Erster Kommandant Otto Sieber berichtete dann doch von 75 Einsätzen im Jahr 2020. Neben den 13 Brandabwehren waren zwei Großbrände, zu den 37 Technischen Hilfeleistungen zählen Sturm- und Wasserschäden, Verkehrsunfälle, Ölspurbeseitigung, Tierunfälle und -rettungen, Raumöffnungen und Hilfeleistungen vieler Art, etwa Absicherung bei Veranstaltungen und Transporthilfen. Somit wurden im letzten Jahr exakt 2935 Stunden für die Sicherheit durch den freiwilligen Dienst der Feuerwehrleute geleistet. Für Wartung und Pflege der Geräte und Ausrüstungen wurde allein 1200 Stunden gebraucht.

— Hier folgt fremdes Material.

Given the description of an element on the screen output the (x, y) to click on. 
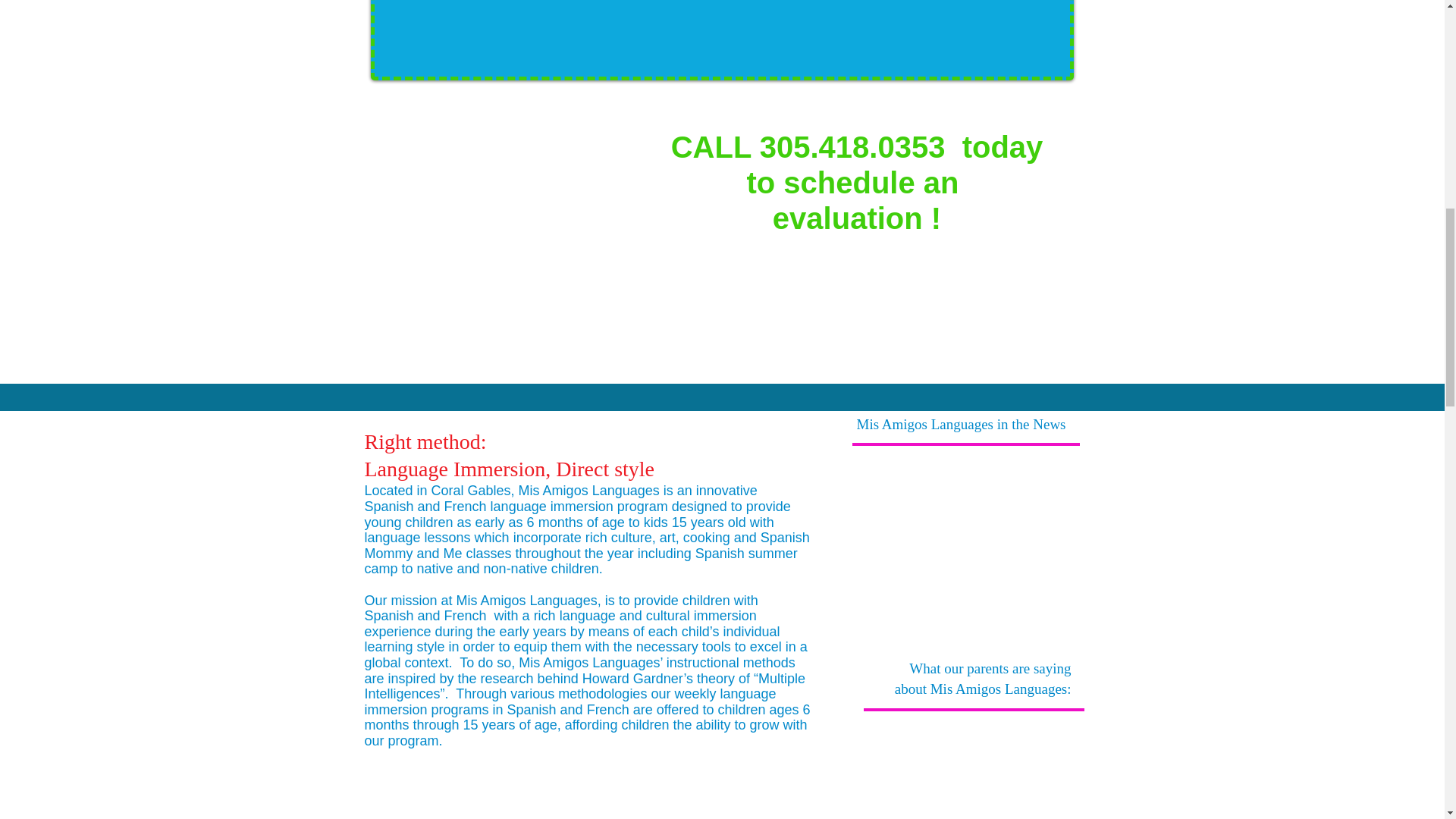
External YouTube (974, 768)
External YouTube (968, 535)
Given the description of an element on the screen output the (x, y) to click on. 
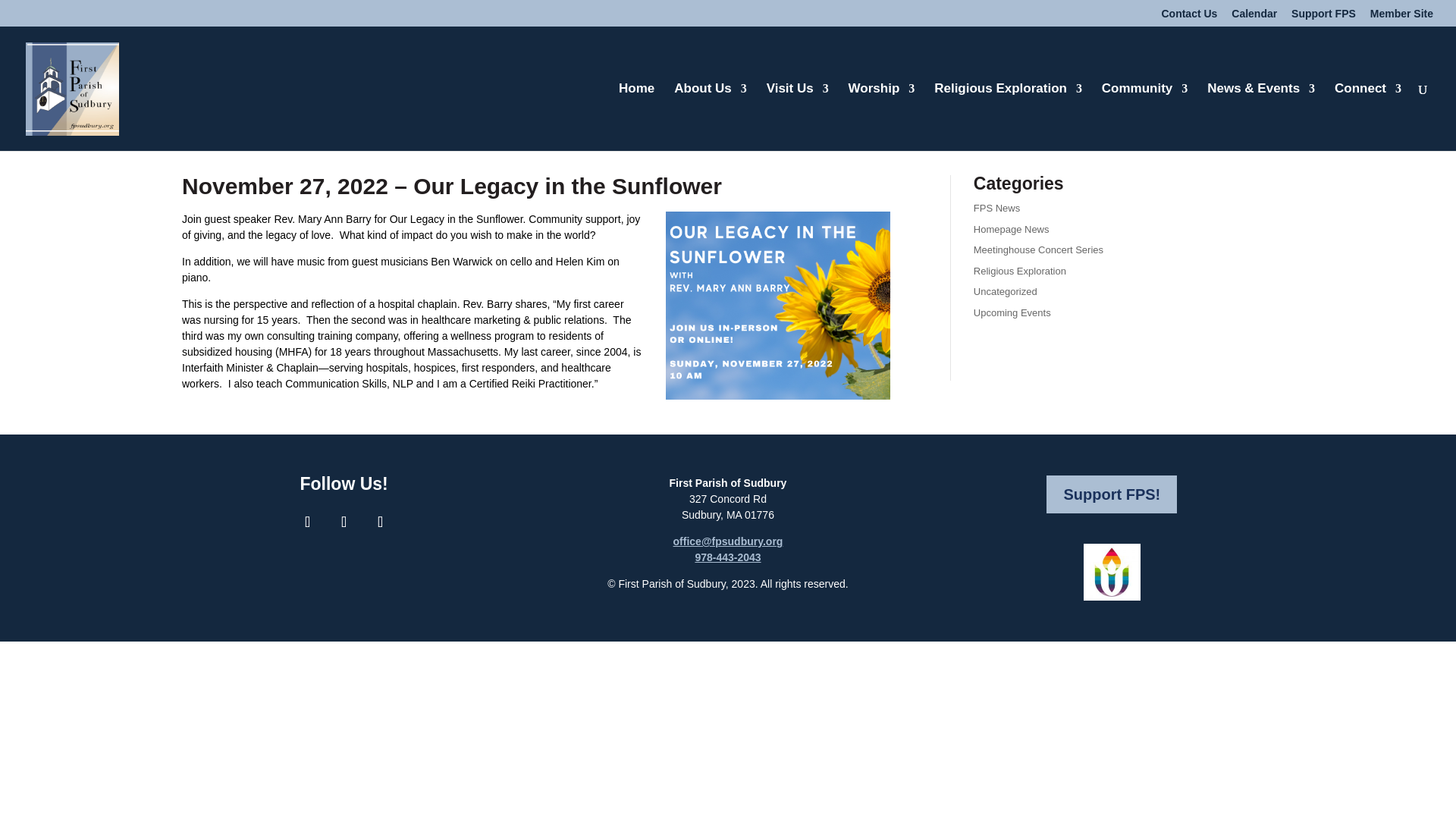
Follow on Youtube (380, 521)
About Us (710, 116)
Religious Exploration (1007, 116)
Community (1145, 116)
Visit Us (797, 116)
Follow on Instagram (344, 521)
Member Site (1401, 16)
Support FPS (1323, 16)
Worship (881, 116)
Follow on Facebook (307, 521)
Given the description of an element on the screen output the (x, y) to click on. 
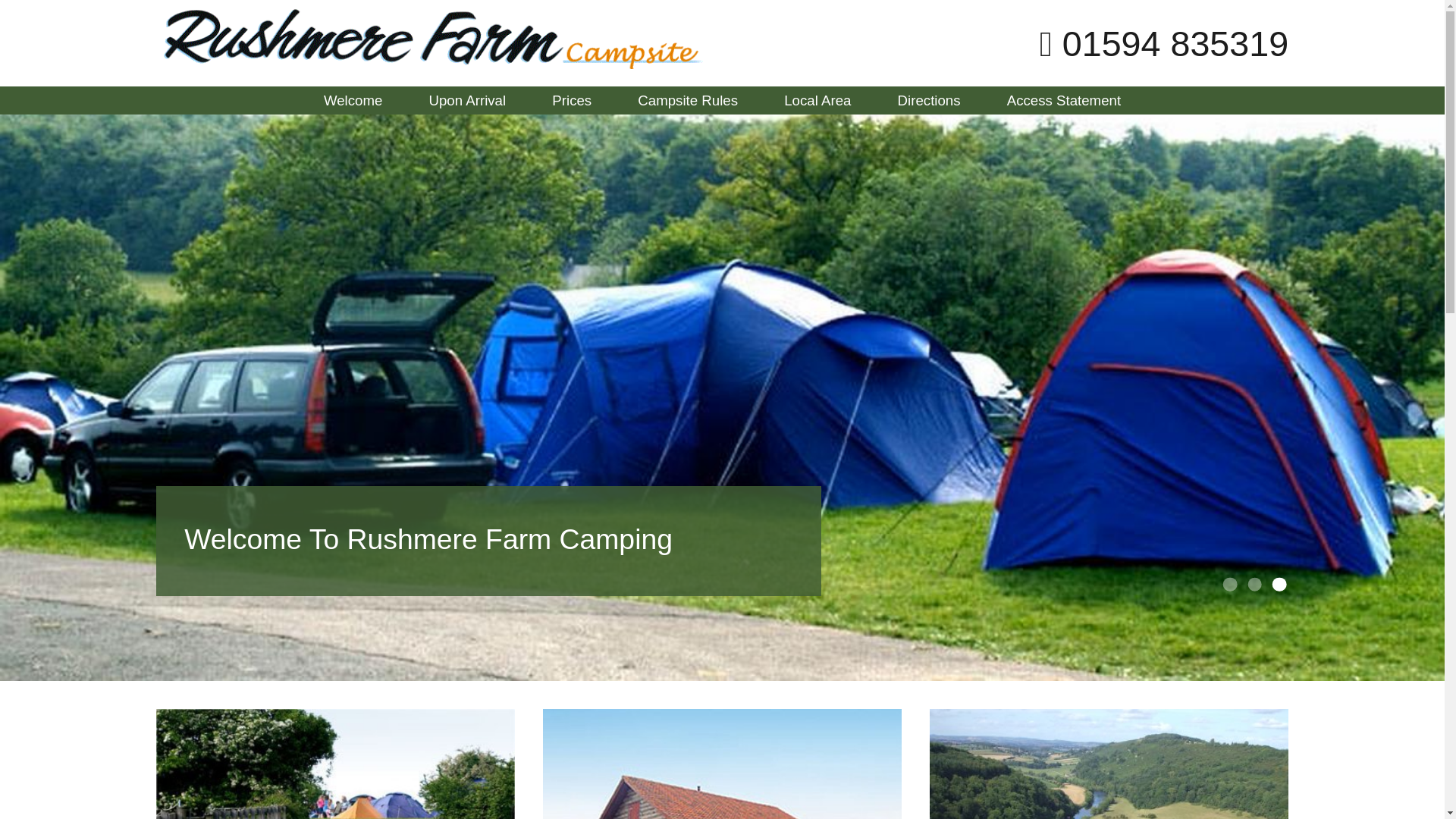
Welcome To Rushmere Farm Camping (488, 541)
Upon Arrival (467, 100)
Campsite Rules (687, 100)
Prices (571, 100)
Directions (929, 100)
Welcome (352, 100)
Access Statement (1064, 100)
Local Area (817, 100)
Given the description of an element on the screen output the (x, y) to click on. 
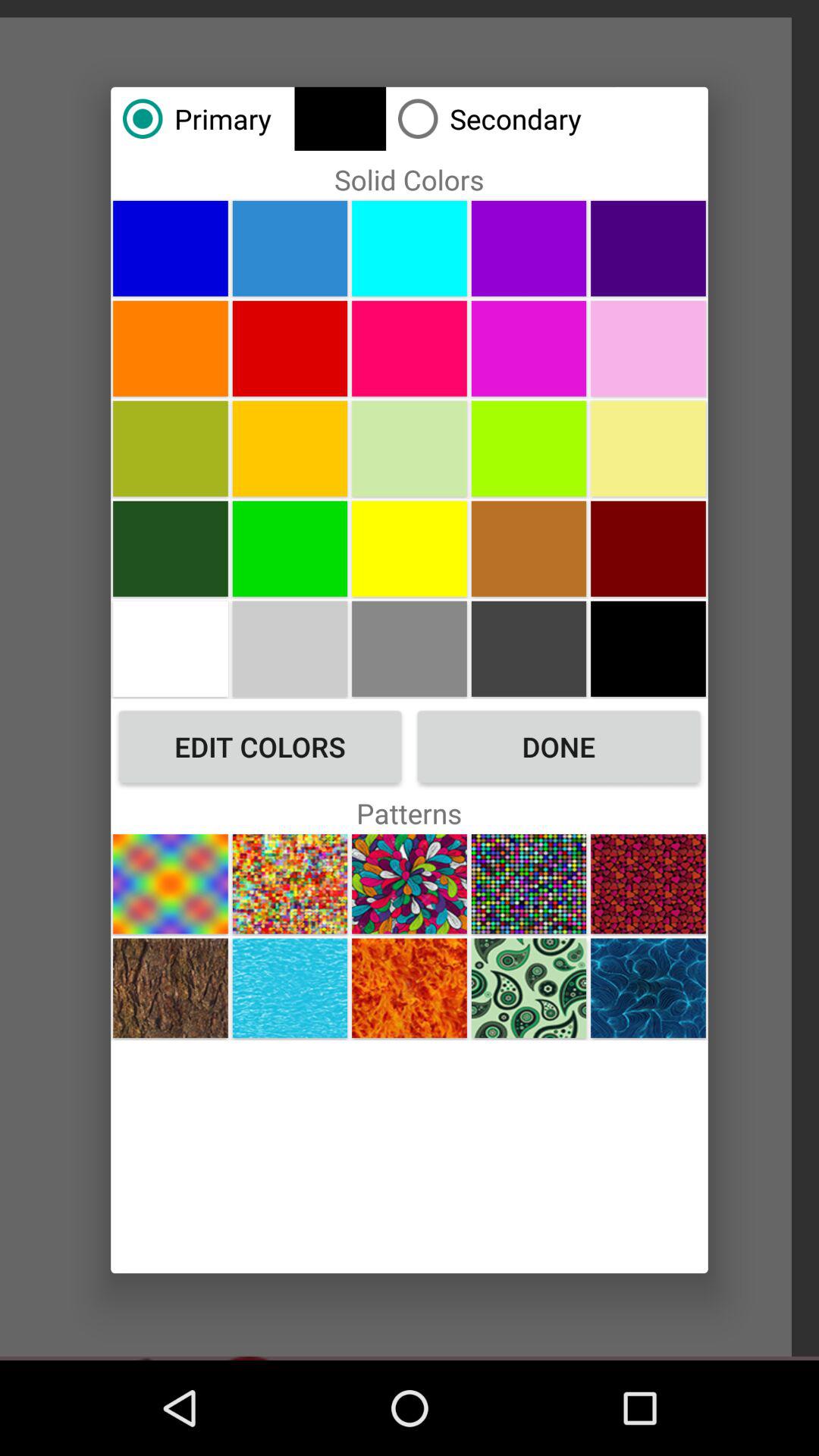
pick color dark gray (528, 648)
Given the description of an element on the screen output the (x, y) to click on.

Lesen Sie dazu auch: Feuerwehr Feichten setzt weiter auf bewährtes Führungsteam

Feuerwehrfest fiel der Pandemie zum Opfer

Zweiter Kommandant Christian Biberger berichtete davon, dass Übungen und Weiterbildung nach Möglichkeit durchgeführt wurden. Die Öffentlichkeitsarbeit blieb gegenüber anderen Jahren beschränkt. Dennoch erhielten zwei dritte Schulklassen Anfang März noch Brandschutzerziehung. Das Feuerwehrfest fiel der Pandemie zum Opfer, damit entgingen der Feuerwehr wichtige Einnahmen. Schatzmeister Anton Niedermeier vermeldete dennoch einen beruhigenden Kassenstand, der sich, trotz des Ausfalls des Sommerfestes, erhöht habe.

Jugendgruppe hatte drei neue Zugänge, darunter ein Mädchen

Nicht vernachlässigt wurden Weiterbildung. Über 700 Stunden bildeten sich die Feuerwehrler als Maschinisten, Jugendfeuerwehrler, Funker, Atemschutzgeräteträger, an der Hochwasserpumpe und als Führungskräfte weiter. Dazu gehörten Objektbesichtigungen und Lagebesprechungen. An einem Lehrgang zum Ausbilder an der Feuerwehrschule Regensburg nahm Markus Fuchshuber teil, den Truppführer MTA bestanden Monika Thaller und Christian Pitis.

Erfreulich ist, dass ein Kamerad neu in den Dienst aufgenommen wurde. Die Jugendgruppe hatte gar drei neue Zugänge, darunter wieder ein Mädchen.

Berichte aus Neumarkt-St. Veit finden Sie auch hier.

Keine Änderung bei Schriftführer, Kassier und Aktivenvertreter

Bei den fälligen Neuwahlen wurde David Poplawski einstimmig zum neuen ersten Vorsitzenden und Christoph Huber zu seinem Stellvertreter gewählt. Schriftführer Rainer Dittrich, Kassier Anton Niedermeier und Aktivenvertreter Thomas Fuchsgruber wurden in ihren Ämtern bestätigt.

Dank für „opferbereiten Einsatz“

Stellvertretender Landrat Richard Fischer (SPD), Bürgermeister Erwin Baumgartner (UWG) und Kreisbrandrat Harald Lechertshuber betonten die Bedeutung von ehrenamtlichen Helfern, wobei sie auch auf die jüngsten Unwetterkatastrophen hinwiesen. Sie lobten den Einsatz der Neumarkter Wehr, dankten für deren opferbereiten Einsätze und wünschten weiterhin unfallfreien Rettungsdienst.